Task objective:
Type out all the records once more, exactly.

Records to process:
-*-
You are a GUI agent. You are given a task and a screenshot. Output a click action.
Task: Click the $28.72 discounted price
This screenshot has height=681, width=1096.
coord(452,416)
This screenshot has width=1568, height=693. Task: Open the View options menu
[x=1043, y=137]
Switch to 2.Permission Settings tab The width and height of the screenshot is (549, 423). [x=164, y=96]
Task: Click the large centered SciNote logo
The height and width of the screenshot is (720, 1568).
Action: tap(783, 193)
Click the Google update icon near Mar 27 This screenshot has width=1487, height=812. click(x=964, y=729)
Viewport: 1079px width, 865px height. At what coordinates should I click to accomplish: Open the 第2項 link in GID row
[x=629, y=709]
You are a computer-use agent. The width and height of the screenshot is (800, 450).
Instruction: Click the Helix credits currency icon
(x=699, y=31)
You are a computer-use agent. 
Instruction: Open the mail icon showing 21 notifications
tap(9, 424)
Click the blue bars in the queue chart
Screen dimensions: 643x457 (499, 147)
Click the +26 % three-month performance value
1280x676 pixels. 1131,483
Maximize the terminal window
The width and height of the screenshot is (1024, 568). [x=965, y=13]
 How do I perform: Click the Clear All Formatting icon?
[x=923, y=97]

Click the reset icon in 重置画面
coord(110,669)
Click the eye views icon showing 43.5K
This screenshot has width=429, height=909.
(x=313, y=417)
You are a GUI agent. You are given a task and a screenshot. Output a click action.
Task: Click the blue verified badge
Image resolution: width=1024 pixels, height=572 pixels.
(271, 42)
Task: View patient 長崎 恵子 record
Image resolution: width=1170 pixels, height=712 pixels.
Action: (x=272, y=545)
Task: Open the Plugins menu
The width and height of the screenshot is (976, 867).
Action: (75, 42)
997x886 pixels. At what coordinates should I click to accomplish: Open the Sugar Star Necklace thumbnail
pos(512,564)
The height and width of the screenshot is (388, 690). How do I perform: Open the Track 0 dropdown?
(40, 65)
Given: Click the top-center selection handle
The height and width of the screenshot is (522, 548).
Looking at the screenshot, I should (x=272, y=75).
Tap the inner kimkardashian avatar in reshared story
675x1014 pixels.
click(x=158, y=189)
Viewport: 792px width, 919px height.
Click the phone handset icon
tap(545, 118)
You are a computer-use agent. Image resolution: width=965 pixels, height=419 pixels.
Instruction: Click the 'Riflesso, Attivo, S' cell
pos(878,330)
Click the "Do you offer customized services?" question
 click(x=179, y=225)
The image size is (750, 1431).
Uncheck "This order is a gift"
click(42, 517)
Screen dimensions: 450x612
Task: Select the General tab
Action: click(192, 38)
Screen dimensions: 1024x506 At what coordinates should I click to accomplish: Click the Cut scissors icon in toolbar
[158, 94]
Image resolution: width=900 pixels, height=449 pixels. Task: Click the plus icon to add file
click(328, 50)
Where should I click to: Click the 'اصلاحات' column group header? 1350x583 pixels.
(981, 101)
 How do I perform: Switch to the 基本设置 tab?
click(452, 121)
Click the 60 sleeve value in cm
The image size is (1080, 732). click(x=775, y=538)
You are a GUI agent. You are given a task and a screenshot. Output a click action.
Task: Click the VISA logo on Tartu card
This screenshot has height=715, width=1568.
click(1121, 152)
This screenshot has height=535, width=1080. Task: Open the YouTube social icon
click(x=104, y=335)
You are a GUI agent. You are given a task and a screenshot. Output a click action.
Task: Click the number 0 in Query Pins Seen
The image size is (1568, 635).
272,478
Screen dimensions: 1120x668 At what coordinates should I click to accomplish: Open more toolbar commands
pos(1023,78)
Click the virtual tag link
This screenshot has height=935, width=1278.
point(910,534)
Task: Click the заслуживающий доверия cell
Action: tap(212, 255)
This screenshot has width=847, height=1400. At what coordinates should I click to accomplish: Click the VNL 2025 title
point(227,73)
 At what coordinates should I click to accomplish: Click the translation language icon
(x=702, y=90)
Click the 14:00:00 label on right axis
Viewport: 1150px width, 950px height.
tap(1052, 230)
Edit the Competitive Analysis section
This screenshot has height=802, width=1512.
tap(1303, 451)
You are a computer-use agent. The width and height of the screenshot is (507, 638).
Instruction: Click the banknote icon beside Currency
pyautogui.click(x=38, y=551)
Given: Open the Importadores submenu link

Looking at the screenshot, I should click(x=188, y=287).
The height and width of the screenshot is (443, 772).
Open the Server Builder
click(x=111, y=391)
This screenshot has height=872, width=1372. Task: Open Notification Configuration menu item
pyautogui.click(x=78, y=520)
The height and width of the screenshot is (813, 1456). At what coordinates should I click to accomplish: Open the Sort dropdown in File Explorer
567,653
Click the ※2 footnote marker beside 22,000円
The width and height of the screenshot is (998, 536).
-*-
The answer:
You are a GUI agent. You are given a task and a screenshot. Output a click action.
Task: Click the $28.72 discounted price
This screenshot has height=681, width=1096.
coord(452,416)
This screenshot has width=1568, height=693. Task: Open the View options menu
[x=1043, y=137]
Switch to 2.Permission Settings tab The width and height of the screenshot is (549, 423). [x=164, y=96]
Task: Click the large centered SciNote logo
The height and width of the screenshot is (720, 1568).
Action: tap(783, 193)
Click the Google update icon near Mar 27 This screenshot has width=1487, height=812. click(x=964, y=729)
Viewport: 1079px width, 865px height. At what coordinates should I click to accomplish: Open the 第2項 link in GID row
[x=629, y=709]
You are a computer-use agent. The width and height of the screenshot is (800, 450).
Instruction: Click the Helix credits currency icon
(x=699, y=31)
You are a computer-use agent. 
Instruction: Open the mail icon showing 21 notifications
tap(9, 424)
Click the blue bars in the queue chart
Screen dimensions: 643x457 (499, 147)
Click the +26 % three-month performance value
1280x676 pixels. 1131,483
Maximize the terminal window
The width and height of the screenshot is (1024, 568). [x=965, y=13]
 How do I perform: Click the Clear All Formatting icon?
[x=923, y=97]

Click the reset icon in 重置画面
coord(110,669)
Click the eye views icon showing 43.5K
This screenshot has width=429, height=909.
(x=313, y=417)
You are a GUI agent. You are given a task and a screenshot. Output a click action.
Task: Click the blue verified badge
Image resolution: width=1024 pixels, height=572 pixels.
(271, 42)
Task: View patient 長崎 恵子 record
Image resolution: width=1170 pixels, height=712 pixels.
Action: (x=272, y=545)
Task: Open the Plugins menu
The width and height of the screenshot is (976, 867).
Action: (75, 42)
997x886 pixels. At what coordinates should I click to accomplish: Open the Sugar Star Necklace thumbnail
pos(512,564)
The height and width of the screenshot is (388, 690). How do I perform: Open the Track 0 dropdown?
(40, 65)
Given: Click the top-center selection handle
The height and width of the screenshot is (522, 548).
Looking at the screenshot, I should (x=272, y=75).
Tap the inner kimkardashian avatar in reshared story
675x1014 pixels.
click(x=158, y=189)
Viewport: 792px width, 919px height.
Click the phone handset icon
tap(545, 118)
You are a computer-use agent. Image resolution: width=965 pixels, height=419 pixels.
Instruction: Click the 'Riflesso, Attivo, S' cell
pos(878,330)
Click the "Do you offer customized services?" question
 click(x=179, y=225)
The image size is (750, 1431).
Uncheck "This order is a gift"
click(42, 517)
Screen dimensions: 450x612
Task: Select the General tab
Action: click(192, 38)
Screen dimensions: 1024x506 At what coordinates should I click to accomplish: Click the Cut scissors icon in toolbar
[158, 94]
Image resolution: width=900 pixels, height=449 pixels. Task: Click the plus icon to add file
click(328, 50)
Where should I click to: Click the 'اصلاحات' column group header? 1350x583 pixels.
(981, 101)
 How do I perform: Switch to the 基本设置 tab?
click(452, 121)
Click the 60 sleeve value in cm
The image size is (1080, 732). click(x=775, y=538)
You are a GUI agent. You are given a task and a screenshot. Output a click action.
Task: Click the VISA logo on Tartu card
This screenshot has height=715, width=1568.
click(1121, 152)
This screenshot has height=535, width=1080. Task: Open the YouTube social icon
click(x=104, y=335)
You are a GUI agent. You are given a task and a screenshot. Output a click action.
Task: Click the number 0 in Query Pins Seen
The image size is (1568, 635).
272,478
Screen dimensions: 1120x668 At what coordinates should I click to accomplish: Open more toolbar commands
pos(1023,78)
Click the virtual tag link
This screenshot has height=935, width=1278.
point(910,534)
Task: Click the заслуживающий доверия cell
Action: tap(212, 255)
This screenshot has width=847, height=1400. At what coordinates should I click to accomplish: Click the VNL 2025 title
point(227,73)
 At what coordinates should I click to accomplish: Click the translation language icon
(x=702, y=90)
Click the 14:00:00 label on right axis
Viewport: 1150px width, 950px height.
tap(1052, 230)
Edit the Competitive Analysis section
This screenshot has height=802, width=1512.
tap(1303, 451)
You are a computer-use agent. The width and height of the screenshot is (507, 638).
Instruction: Click the banknote icon beside Currency
pyautogui.click(x=38, y=551)
Given: Open the Importadores submenu link

Looking at the screenshot, I should click(x=188, y=287).
The height and width of the screenshot is (443, 772).
Open the Server Builder
click(x=111, y=391)
This screenshot has height=872, width=1372. Task: Open Notification Configuration menu item
pyautogui.click(x=78, y=520)
The height and width of the screenshot is (813, 1456). At what coordinates should I click to accomplish: Open the Sort dropdown in File Explorer
567,653
Click the ※2 footnote marker beside 22,000円
The width and height of the screenshot is (998, 536).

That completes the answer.